Trees are the largest and longest-lived organisms upon the earth. Within a town they are the largest structures in most residential streets and open spaces and are only dwarfed by high-rise buildings. Globally they are crucial in maintaining the delicate balances of nature allowing the continuance of life.
Locally, in towns, mature trees act as air filters, each tree able to remove 10 kg of dust from the air each day. Therefore trees are very desirable along roads, busy streets and shopping areas. With the rise in road traffic this is beneficial to everyone, especially those children and older people who have respiratory problems like asthma.
A large mature forest type tree, such as a Beech, can take 2.5 kg of the greenhouse gas, carbon dioxide, from the air and provide 1.7 kg of vital oxygen every hour. In one year enough oxygen can be produced by one tree of this type for ten people.
In summer, sitting or playing under the shade of a tree can help reduce the likelihood of skin cancers. Trees also help to keep the air fresher and cooler in towns during hot weather. In addition trees also contribute to our mental well being, with open spaces containing trees for shade and recreation. While buildings remain unchanging, trees provide seasonal variations of flower, leaf, fruit, autumn colour and winter silhouette, which for those of us in towns may be one of the main seasonal changes still left to link us to the countryside.
It is not only the well-publicised trees in tropical rainforests that are under threat and important. The trees on our own doorstep are essential to the vitality of our towns giving character to areas within the Borough, individual streets and homes. However, pollution, development, pests and diseases, underground services, cables and purely being situated close to human activities threaten the continuation of the tree stock of the Borough.

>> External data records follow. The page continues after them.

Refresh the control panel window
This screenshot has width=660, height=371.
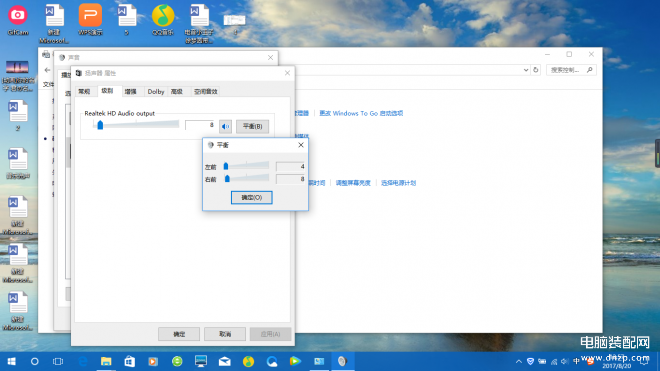(x=536, y=70)
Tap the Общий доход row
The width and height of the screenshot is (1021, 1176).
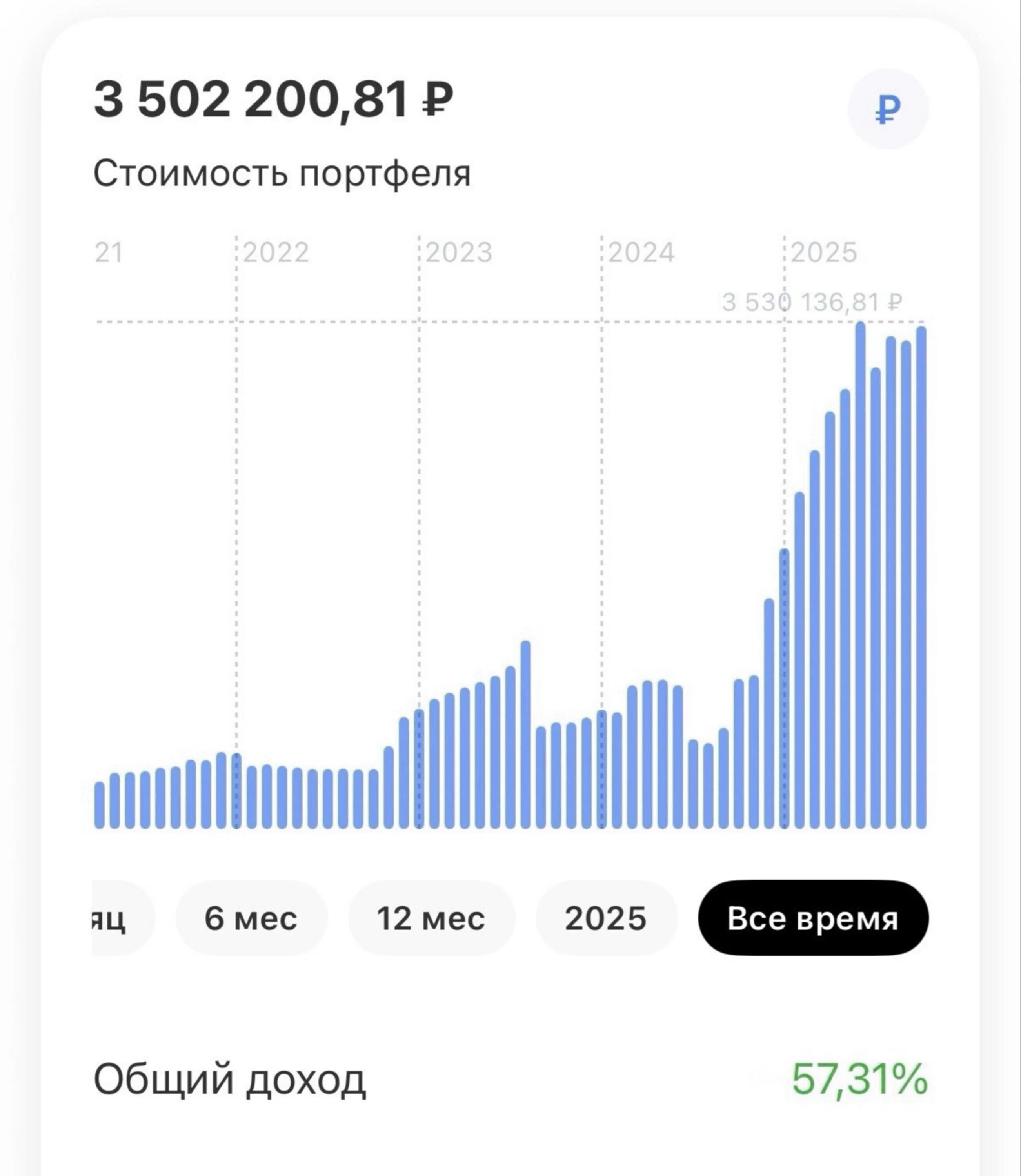pyautogui.click(x=510, y=1080)
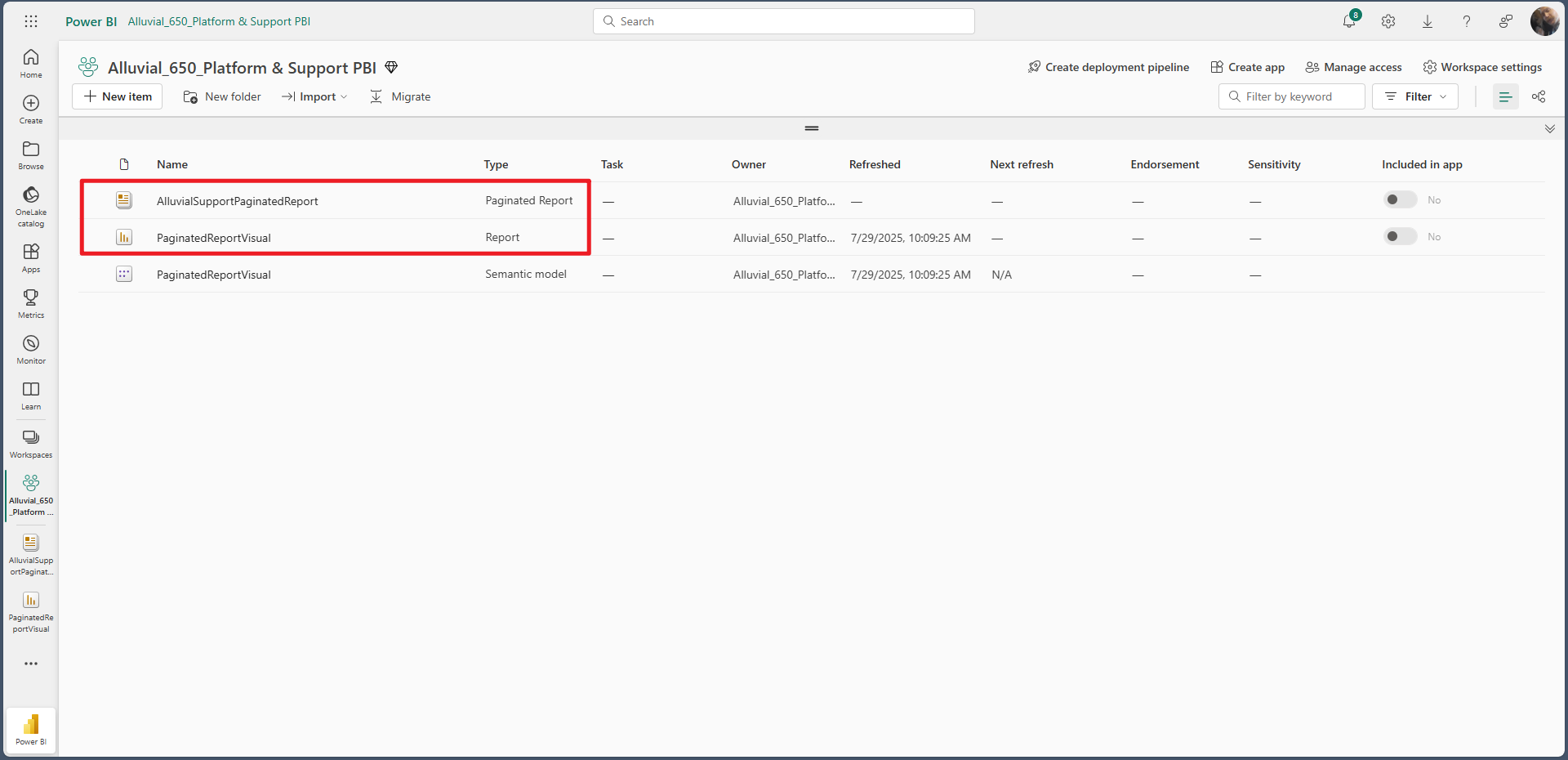Open the notifications bell icon

coord(1349,22)
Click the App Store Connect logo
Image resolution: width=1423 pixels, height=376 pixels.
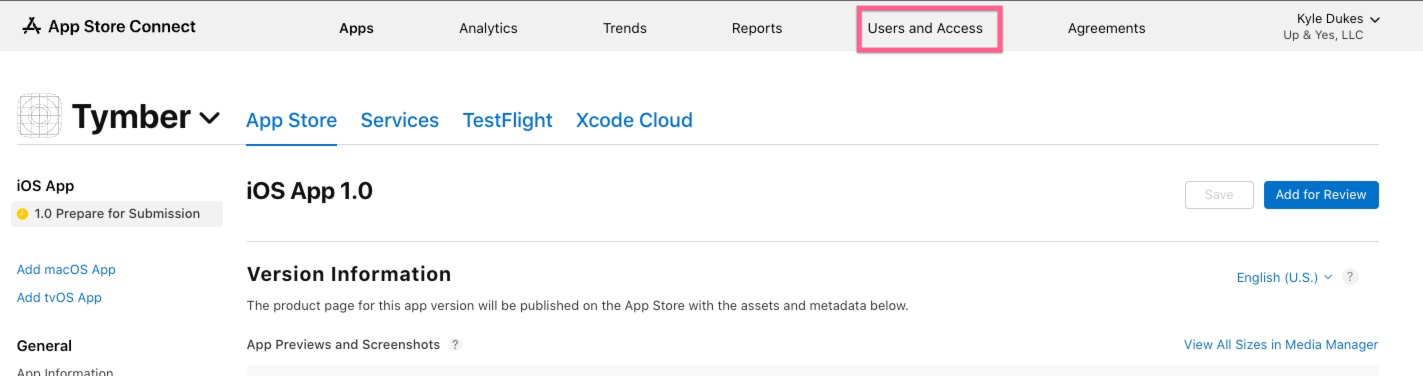[x=108, y=27]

As the pressures increase, each individual tree becomes more vital. In the past each tree has been regarded separately but it is now being realised that we should treat trees in towns as important individual components within the Urban Forest (see below).
The concept of the urban forest is used more and more. It is, simply, every tree within the Borough, whether it is a:
Gardens and parks can be considered as grassy glades within the forest, as shown by our garden birds, which in the past found homes in woodland openings.
Arboriculture is the care and management of trees and woodland for amenity, nature conservation or educational purposes. Forestry is broadly the management of commercial tree plantations.
Recognising the importance of urban trees the Department of the Environment (DOE) recently recommended as a result of its Trees in Towns (HMSO November 1993) study that Local Authorities produce a framework for taking a strategic overview of the status and condition of trees in their area by the production of tree strategies.
Dudley Metropolitan Borough Council has therefore produced this document as a response to the DOE report and to further its own commitment to protect and enhance the tree stock of Dudley Borough.